Lately, the company has diversified its product portfolio and has begun manufacturing and supplying power transmission conductors. It has also started manufacturing ADSL2+ modems at its manufacturing facility in Aurangabad. In 2007, Sterlite had a market share of about 46 per cent in the Indian optic fibre space, close to 37 per cent in the optic fibre cable market, about 30 per cent in copper telecom cables, and about 23 per cent in power transmission conductors.
Recent initiatives
The past one year has been busy for the company. It won several key contracts, introduced new products and expanded its client base.
In January 2008, Sterlite won a contract from Rajasthan Rajya Vidyut Prasaran Nigam for the manufacture and supply of over 5,600 km of aluminium conductor steel reinforced Moose power transmission conductors to be installed in a 530 km route-length of 400 kV single circuit, and a 180 km route-length of double circuit transmission lines in Rajasthan. The contract is valued at approximately Rs 1.4 billion.
In November 2007, Sterlite received a contract from BSNL for the manufacture and supply of 20 to 2,000 pairs of copper telecom cables, which are to be used to enhance BSNL’s pan-Indian network to provide basic telephony and broadband services. Valued at Rs 1.43 billion, the contract gave Sterlite over 23 per cent share of the copper telecom cable market in India in 2007-08.
BSNL also opted for Sterlite’s high fibre count ribbon fibre optic cables for its nationwide optical fibre access network through a Rs 380 million contract awarded in August 2007.
The company introduced several new products in the Indian market in 2007-08 ?? its Micro Duct fibre optic cable, which is a range of low-diameter optic fibre cables designed for blowing in micro ducts for FTTx networks; a portfolio of AL-59 alloy power transmission conductors; a range of single mode optic fibres; and the Bend Lite range of optic fibres.
Key financials
Listed on the National Stock Exchange and the Kolkata and Mumbai stock exchanges, Sterlite has posted strong financial results for the financial year 2008. The company’s net revenues touched Rs 16.86 billion in 2007-08 ?? a 41 per cent increase over the previous fiscal year’s revenue of Rs 11.98 billion.
Sterlite registered a net profit of Rs 1.01 billion for the period under consideration, a 98 per cent increase over profits of Rs 510 million registered in 2007. The earning per share (diluted) was Rs 15.46 as compared to Rs 7.83 in 2007.

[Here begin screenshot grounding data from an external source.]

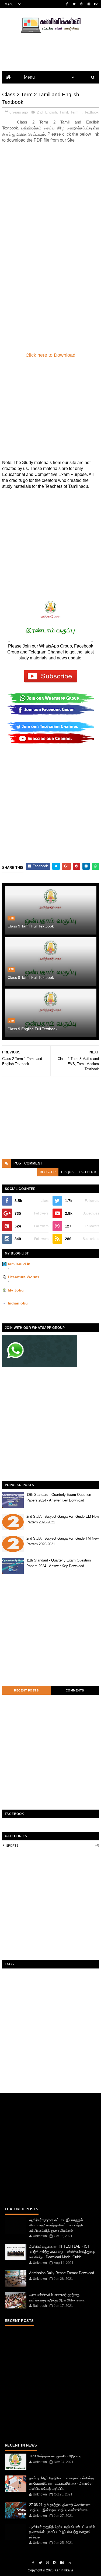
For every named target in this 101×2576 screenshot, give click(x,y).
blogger (48, 1172)
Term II (76, 112)
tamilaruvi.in (19, 1264)
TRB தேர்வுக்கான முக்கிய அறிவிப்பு (55, 2456)
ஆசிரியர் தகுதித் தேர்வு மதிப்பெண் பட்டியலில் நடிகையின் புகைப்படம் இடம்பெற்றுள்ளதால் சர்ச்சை (62, 2532)
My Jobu (16, 1290)
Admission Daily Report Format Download (61, 2273)
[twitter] (74, 4)
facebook (87, 1172)
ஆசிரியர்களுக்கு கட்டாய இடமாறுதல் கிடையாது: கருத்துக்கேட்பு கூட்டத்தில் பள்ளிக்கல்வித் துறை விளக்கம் (56, 2225)
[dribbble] (82, 4)
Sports (12, 1845)
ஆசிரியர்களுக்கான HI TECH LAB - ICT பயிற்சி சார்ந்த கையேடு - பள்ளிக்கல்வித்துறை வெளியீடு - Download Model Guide (62, 2251)
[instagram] (89, 4)
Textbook (91, 112)
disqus (67, 1172)
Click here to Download (50, 355)
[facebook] (67, 4)
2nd (40, 112)
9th (11, 917)
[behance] (96, 4)
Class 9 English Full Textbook (32, 1029)
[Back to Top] (69, 2563)
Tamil (64, 112)
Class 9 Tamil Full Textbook (31, 926)
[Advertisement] (50, 200)
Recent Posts (26, 1690)
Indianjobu (18, 1303)
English (51, 112)
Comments (75, 1690)
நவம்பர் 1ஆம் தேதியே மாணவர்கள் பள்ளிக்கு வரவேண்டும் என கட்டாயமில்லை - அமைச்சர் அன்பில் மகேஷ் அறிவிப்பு (61, 2483)
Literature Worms (23, 1277)
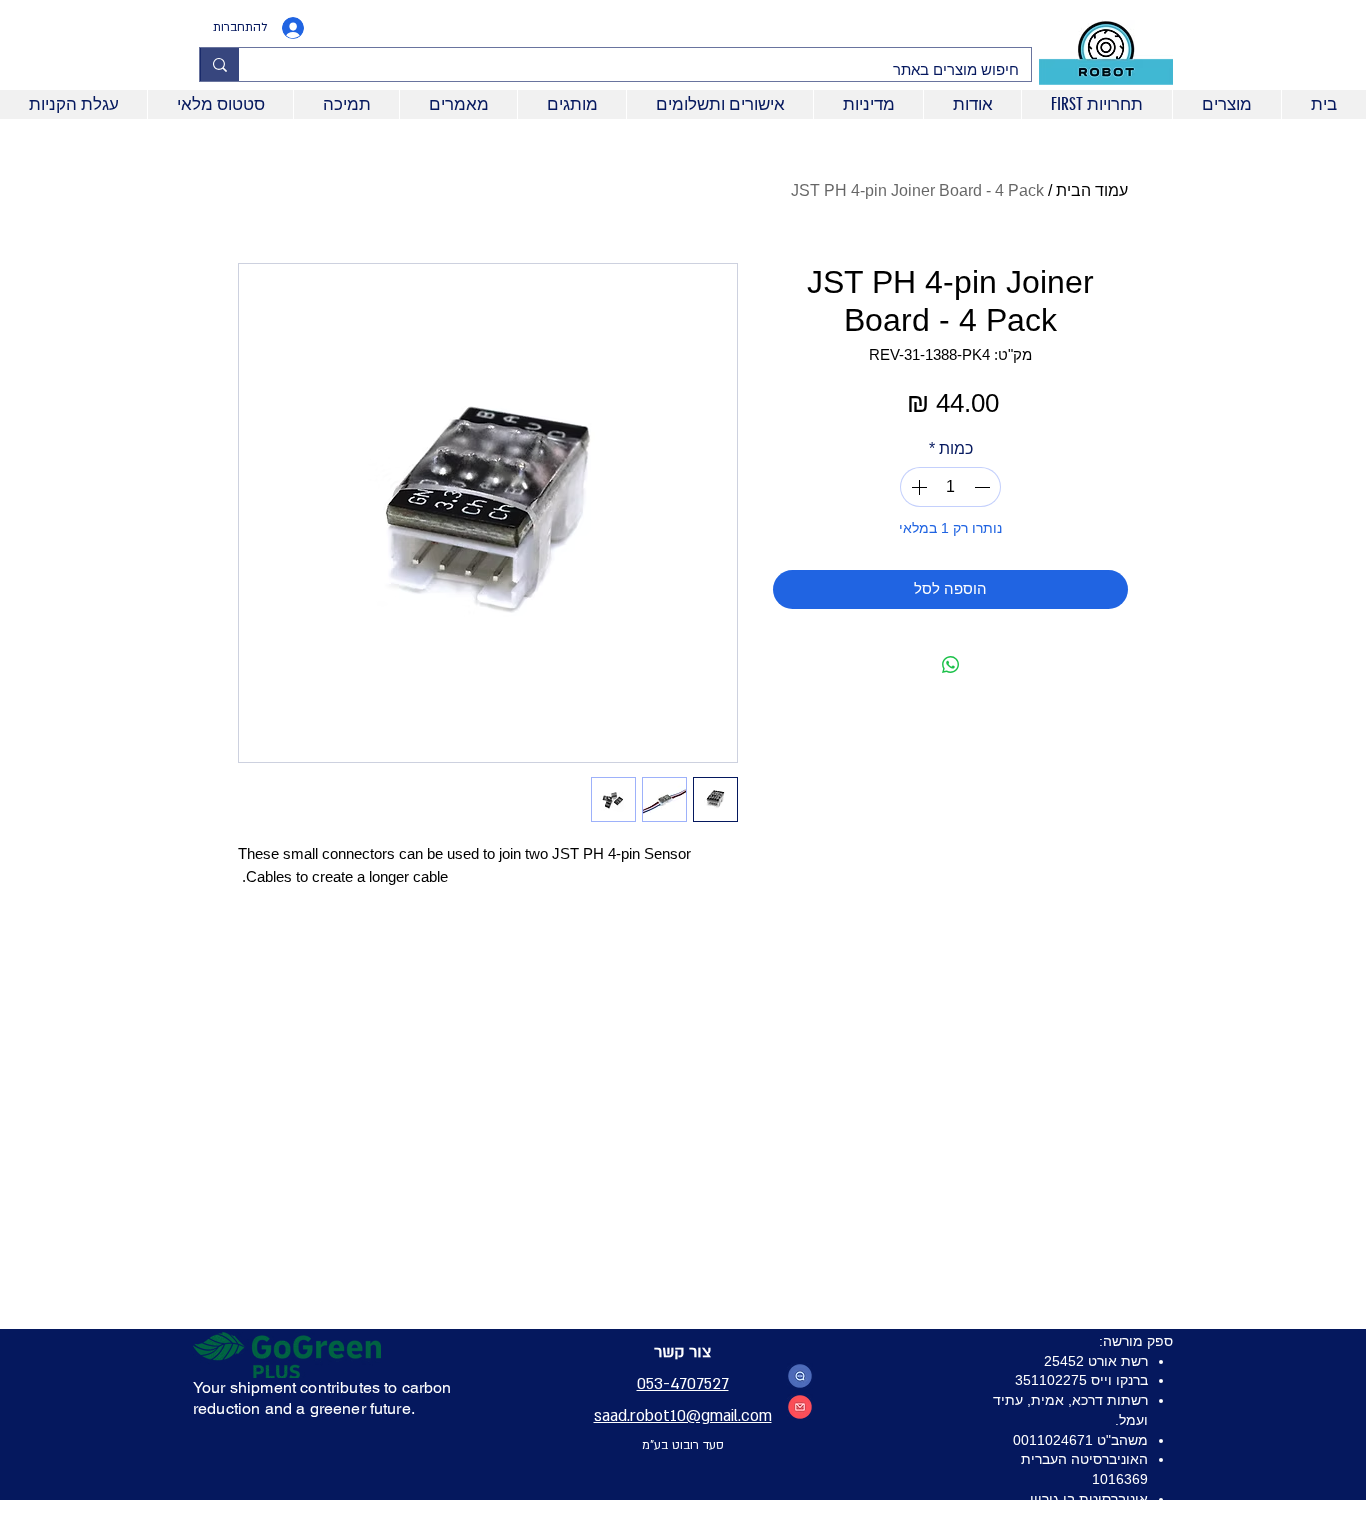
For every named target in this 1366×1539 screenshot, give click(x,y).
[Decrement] (984, 487)
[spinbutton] (950, 487)
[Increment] (917, 487)
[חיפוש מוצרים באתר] (219, 64)
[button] (1096, 104)
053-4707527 (683, 1384)
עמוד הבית (1092, 190)
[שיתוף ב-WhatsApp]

The sale of telecom products and solutions increased by 54 per cent over 2007 to Rs 6.35 billion, with an improved EBITDA margin of 14 per cent as compared to 13 per cent in 2007.
Future outlook
Keeping in mind the global demand indications, the company plans to double its manufacturing capacity from the current 6 million km per annum. Accordingly, a capital expenditure of Rs 1.4 billion has been earmarked for this capacity expansion and a brownfield expansion project is under way at the company’s existing facility at Aurangabad where commercial production is expected to start by June 2009.
Sterlite also plans to continue to focus on projects related to clearing up bottlenecks in currently installed capacities and improving operational efficiency and productivity. At the same time, the company plans to continue reviewing its capacity vis-a-vis the global demand for fibre over the next two quarters.